What you are asked to do: Below are records to be repeated in full. Give them exactly.

═════ Input records ═════

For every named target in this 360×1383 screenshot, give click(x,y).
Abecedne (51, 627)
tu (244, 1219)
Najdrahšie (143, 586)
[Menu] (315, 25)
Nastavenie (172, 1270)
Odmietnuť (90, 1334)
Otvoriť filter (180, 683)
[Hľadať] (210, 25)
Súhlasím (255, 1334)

═════

Solution:
For every named target in this 360×1383 screenshot, give click(x,y).
Abecedne (51, 627)
tu (244, 1219)
Najdrahšie (143, 586)
[Menu] (315, 25)
Nastavenie (172, 1270)
Odmietnuť (90, 1334)
Otvoriť filter (180, 683)
[Hľadať] (210, 25)
Súhlasím (255, 1334)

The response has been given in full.